Rewrite the material below with every "Where should I click to" changed to "Where do I click to", leaving all other text as it is.

╭─ Stored data

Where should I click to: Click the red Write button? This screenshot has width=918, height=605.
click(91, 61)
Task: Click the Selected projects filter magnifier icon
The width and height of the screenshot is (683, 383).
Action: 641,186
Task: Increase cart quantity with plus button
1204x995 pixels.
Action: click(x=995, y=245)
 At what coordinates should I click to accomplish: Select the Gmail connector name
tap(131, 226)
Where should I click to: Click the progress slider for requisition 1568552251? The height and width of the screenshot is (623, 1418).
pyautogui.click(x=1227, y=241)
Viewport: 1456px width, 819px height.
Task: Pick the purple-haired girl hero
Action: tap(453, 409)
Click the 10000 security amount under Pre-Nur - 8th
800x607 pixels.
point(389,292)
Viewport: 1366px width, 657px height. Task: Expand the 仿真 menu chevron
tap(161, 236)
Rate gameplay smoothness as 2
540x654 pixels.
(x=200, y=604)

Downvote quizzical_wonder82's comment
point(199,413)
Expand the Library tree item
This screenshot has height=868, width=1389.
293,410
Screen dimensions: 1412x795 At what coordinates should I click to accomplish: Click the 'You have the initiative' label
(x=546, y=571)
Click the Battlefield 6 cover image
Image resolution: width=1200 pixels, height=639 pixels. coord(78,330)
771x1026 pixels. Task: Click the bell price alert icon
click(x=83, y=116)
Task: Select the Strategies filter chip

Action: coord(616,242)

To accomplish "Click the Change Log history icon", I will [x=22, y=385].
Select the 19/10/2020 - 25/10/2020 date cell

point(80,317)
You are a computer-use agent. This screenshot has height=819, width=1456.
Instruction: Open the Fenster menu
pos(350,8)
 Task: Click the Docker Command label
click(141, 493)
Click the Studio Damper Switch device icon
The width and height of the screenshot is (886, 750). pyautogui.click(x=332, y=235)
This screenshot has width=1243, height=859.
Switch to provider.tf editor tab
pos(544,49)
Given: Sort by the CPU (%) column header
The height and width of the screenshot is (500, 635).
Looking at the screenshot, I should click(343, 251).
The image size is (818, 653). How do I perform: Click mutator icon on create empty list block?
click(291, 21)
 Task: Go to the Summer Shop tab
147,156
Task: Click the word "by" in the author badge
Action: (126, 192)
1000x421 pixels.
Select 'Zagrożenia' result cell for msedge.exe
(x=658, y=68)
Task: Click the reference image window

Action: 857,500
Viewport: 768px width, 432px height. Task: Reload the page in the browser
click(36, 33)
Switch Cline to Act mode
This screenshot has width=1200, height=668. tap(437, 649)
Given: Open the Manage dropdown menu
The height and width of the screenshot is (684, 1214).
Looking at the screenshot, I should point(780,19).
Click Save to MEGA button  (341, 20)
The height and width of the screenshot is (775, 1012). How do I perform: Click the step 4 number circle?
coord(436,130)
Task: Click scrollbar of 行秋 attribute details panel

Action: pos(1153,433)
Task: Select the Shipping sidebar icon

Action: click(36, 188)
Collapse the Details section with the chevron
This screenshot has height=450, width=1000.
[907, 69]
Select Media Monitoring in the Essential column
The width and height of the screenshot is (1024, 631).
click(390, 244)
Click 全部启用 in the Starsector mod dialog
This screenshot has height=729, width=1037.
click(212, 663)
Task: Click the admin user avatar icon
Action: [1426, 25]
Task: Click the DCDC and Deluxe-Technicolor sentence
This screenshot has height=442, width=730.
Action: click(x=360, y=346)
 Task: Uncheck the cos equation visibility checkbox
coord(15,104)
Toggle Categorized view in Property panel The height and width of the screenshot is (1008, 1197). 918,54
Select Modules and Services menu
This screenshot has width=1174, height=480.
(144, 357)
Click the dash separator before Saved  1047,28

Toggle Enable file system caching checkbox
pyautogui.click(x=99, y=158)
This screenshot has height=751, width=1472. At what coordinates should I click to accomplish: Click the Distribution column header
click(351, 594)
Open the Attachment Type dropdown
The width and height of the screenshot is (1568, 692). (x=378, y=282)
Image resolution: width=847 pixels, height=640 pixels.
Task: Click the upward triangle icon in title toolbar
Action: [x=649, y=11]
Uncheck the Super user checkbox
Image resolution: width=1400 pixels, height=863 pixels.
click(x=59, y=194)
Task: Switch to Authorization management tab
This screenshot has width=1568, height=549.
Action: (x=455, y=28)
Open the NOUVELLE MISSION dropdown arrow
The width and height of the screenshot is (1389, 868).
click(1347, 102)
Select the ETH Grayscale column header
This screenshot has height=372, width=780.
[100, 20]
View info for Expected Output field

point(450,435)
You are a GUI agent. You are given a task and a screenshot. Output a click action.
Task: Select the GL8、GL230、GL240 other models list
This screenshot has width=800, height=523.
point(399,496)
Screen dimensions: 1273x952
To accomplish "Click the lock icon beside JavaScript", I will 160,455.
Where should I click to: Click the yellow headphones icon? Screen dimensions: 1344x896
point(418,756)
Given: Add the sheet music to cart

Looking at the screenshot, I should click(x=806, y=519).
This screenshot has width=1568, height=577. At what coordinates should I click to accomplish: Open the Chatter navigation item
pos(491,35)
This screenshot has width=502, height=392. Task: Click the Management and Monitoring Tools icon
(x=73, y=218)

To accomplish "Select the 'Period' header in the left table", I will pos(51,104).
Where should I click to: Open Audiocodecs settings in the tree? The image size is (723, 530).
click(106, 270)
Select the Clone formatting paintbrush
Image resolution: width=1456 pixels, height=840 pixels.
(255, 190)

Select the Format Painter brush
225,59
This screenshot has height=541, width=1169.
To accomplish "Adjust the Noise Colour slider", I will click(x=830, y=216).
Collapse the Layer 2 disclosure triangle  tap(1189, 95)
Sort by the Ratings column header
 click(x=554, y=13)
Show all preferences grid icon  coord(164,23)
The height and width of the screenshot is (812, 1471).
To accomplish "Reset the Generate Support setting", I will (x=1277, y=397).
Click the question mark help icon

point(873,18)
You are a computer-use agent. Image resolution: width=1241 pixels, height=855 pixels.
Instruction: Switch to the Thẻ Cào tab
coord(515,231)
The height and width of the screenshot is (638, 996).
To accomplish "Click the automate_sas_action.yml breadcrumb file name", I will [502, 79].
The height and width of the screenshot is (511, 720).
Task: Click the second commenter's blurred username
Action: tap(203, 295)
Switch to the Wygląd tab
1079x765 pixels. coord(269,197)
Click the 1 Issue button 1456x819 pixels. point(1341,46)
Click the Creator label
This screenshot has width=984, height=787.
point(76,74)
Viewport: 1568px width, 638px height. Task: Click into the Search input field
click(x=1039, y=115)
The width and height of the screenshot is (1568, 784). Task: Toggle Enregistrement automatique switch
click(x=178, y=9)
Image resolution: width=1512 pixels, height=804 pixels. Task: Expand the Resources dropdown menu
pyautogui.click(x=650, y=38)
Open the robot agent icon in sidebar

╰─

■ **The solution**:
Where do I click to: Click the red Write button? This screenshot has width=918, height=605.
click(91, 61)
Task: Click the Selected projects filter magnifier icon
The width and height of the screenshot is (683, 383).
Action: 641,186
Task: Increase cart quantity with plus button
1204x995 pixels.
Action: click(x=995, y=245)
 At what coordinates should I click to accomplish: Select the Gmail connector name
tap(131, 226)
Where do I click to: Click the progress slider for requisition 1568552251? The height and width of the screenshot is (623, 1418).
pyautogui.click(x=1227, y=241)
Viewport: 1456px width, 819px height.
Task: Pick the purple-haired girl hero
Action: tap(453, 409)
Click the 10000 security amount under Pre-Nur - 8th
800x607 pixels.
point(389,292)
Viewport: 1366px width, 657px height. Task: Expand the 仿真 menu chevron
tap(161, 236)
Rate gameplay smoothness as 2
540x654 pixels.
(x=200, y=604)

Downvote quizzical_wonder82's comment
point(199,413)
Expand the Library tree item
This screenshot has height=868, width=1389.
293,410
Screen dimensions: 1412x795 At what coordinates should I click to accomplish: Click the 'You have the initiative' label
(x=546, y=571)
Click the Battlefield 6 cover image
Image resolution: width=1200 pixels, height=639 pixels. coord(78,330)
771x1026 pixels. Task: Click the bell price alert icon
click(x=83, y=116)
Task: Select the Strategies filter chip

Action: coord(616,242)

To accomplish "Click the Change Log history icon", I will [x=22, y=385].
Select the 19/10/2020 - 25/10/2020 date cell

point(80,317)
You are a computer-use agent. This screenshot has height=819, width=1456.
Instruction: Open the Fenster menu
pos(350,8)
 Task: Click the Docker Command label
click(141, 493)
Click the Studio Damper Switch device icon
The width and height of the screenshot is (886, 750). pyautogui.click(x=332, y=235)
This screenshot has width=1243, height=859.
Switch to provider.tf editor tab
pos(544,49)
Given: Sort by the CPU (%) column header
The height and width of the screenshot is (500, 635).
Looking at the screenshot, I should click(343, 251).
The image size is (818, 653). How do I perform: Click mutator icon on create empty list block?
click(291, 21)
 Task: Go to the Summer Shop tab
147,156
Task: Click the word "by" in the author badge
Action: (126, 192)
1000x421 pixels.
Select 'Zagrożenia' result cell for msedge.exe
(x=658, y=68)
Task: Click the reference image window

Action: 857,500
Viewport: 768px width, 432px height. Task: Reload the page in the browser
click(36, 33)
Switch Cline to Act mode
This screenshot has width=1200, height=668. tap(437, 649)
Given: Open the Manage dropdown menu
The height and width of the screenshot is (684, 1214).
Looking at the screenshot, I should point(780,19).
Click Save to MEGA button  (341, 20)
The height and width of the screenshot is (775, 1012). How do I perform: Click the step 4 number circle?
coord(436,130)
Task: Click scrollbar of 行秋 attribute details panel

Action: pos(1153,433)
Task: Select the Shipping sidebar icon

Action: click(36, 188)
Collapse the Details section with the chevron
This screenshot has height=450, width=1000.
[907, 69]
Select Media Monitoring in the Essential column
The width and height of the screenshot is (1024, 631).
click(390, 244)
Click 全部启用 in the Starsector mod dialog
This screenshot has height=729, width=1037.
click(212, 663)
Task: Click the admin user avatar icon
Action: [1426, 25]
Task: Click the DCDC and Deluxe-Technicolor sentence
This screenshot has height=442, width=730.
Action: click(x=360, y=346)
 Task: Uncheck the cos equation visibility checkbox
coord(15,104)
Toggle Categorized view in Property panel The height and width of the screenshot is (1008, 1197). 918,54
Select Modules and Services menu
This screenshot has width=1174, height=480.
(144, 357)
Click the dash separator before Saved  1047,28

Toggle Enable file system caching checkbox
pyautogui.click(x=99, y=158)
This screenshot has height=751, width=1472. At what coordinates should I click to accomplish: Click the Distribution column header
click(351, 594)
Open the Attachment Type dropdown
The width and height of the screenshot is (1568, 692). (x=378, y=282)
Image resolution: width=847 pixels, height=640 pixels.
Task: Click the upward triangle icon in title toolbar
Action: [x=649, y=11]
Uncheck the Super user checkbox
Image resolution: width=1400 pixels, height=863 pixels.
click(x=59, y=194)
Task: Switch to Authorization management tab
This screenshot has width=1568, height=549.
Action: (x=455, y=28)
Open the NOUVELLE MISSION dropdown arrow
The width and height of the screenshot is (1389, 868).
click(1347, 102)
Select the ETH Grayscale column header
This screenshot has height=372, width=780.
[100, 20]
View info for Expected Output field

point(450,435)
You are a GUI agent. You are given a task and a screenshot. Output a click action.
Task: Select the GL8、GL230、GL240 other models list
This screenshot has width=800, height=523.
point(399,496)
Screen dimensions: 1273x952
To accomplish "Click the lock icon beside JavaScript", I will 160,455.
Where do I click to: Click the yellow headphones icon? Screen dimensions: 1344x896
point(418,756)
Given: Add the sheet music to cart

Looking at the screenshot, I should click(x=806, y=519).
This screenshot has width=1568, height=577. At what coordinates should I click to accomplish: Open the Chatter navigation item
pos(491,35)
This screenshot has width=502, height=392. Task: Click the Management and Monitoring Tools icon
(x=73, y=218)

To accomplish "Select the 'Period' header in the left table", I will pos(51,104).
Where do I click to: Open Audiocodecs settings in the tree? The image size is (723, 530).
click(106, 270)
Select the Clone formatting paintbrush
Image resolution: width=1456 pixels, height=840 pixels.
(255, 190)

Select the Format Painter brush
225,59
This screenshot has height=541, width=1169.
To accomplish "Adjust the Noise Colour slider", I will click(x=830, y=216).
Collapse the Layer 2 disclosure triangle  tap(1189, 95)
Sort by the Ratings column header
 click(x=554, y=13)
Show all preferences grid icon  coord(164,23)
The height and width of the screenshot is (812, 1471).
To accomplish "Reset the Generate Support setting", I will (x=1277, y=397).
Click the question mark help icon

point(873,18)
You are a computer-use agent. Image resolution: width=1241 pixels, height=855 pixels.
Instruction: Switch to the Thẻ Cào tab
coord(515,231)
The height and width of the screenshot is (638, 996).
To accomplish "Click the automate_sas_action.yml breadcrumb file name", I will [502, 79].
The height and width of the screenshot is (511, 720).
Task: Click the second commenter's blurred username
Action: tap(203, 295)
Switch to the Wygląd tab
1079x765 pixels. coord(269,197)
Click the 1 Issue button 1456x819 pixels. point(1341,46)
Click the Creator label
This screenshot has width=984, height=787.
point(76,74)
Viewport: 1568px width, 638px height. Task: Click into the Search input field
click(x=1039, y=115)
The width and height of the screenshot is (1568, 784). Task: Toggle Enregistrement automatique switch
click(x=178, y=9)
Image resolution: width=1512 pixels, height=804 pixels. Task: Expand the Resources dropdown menu
pyautogui.click(x=650, y=38)
Open the robot agent icon in sidebar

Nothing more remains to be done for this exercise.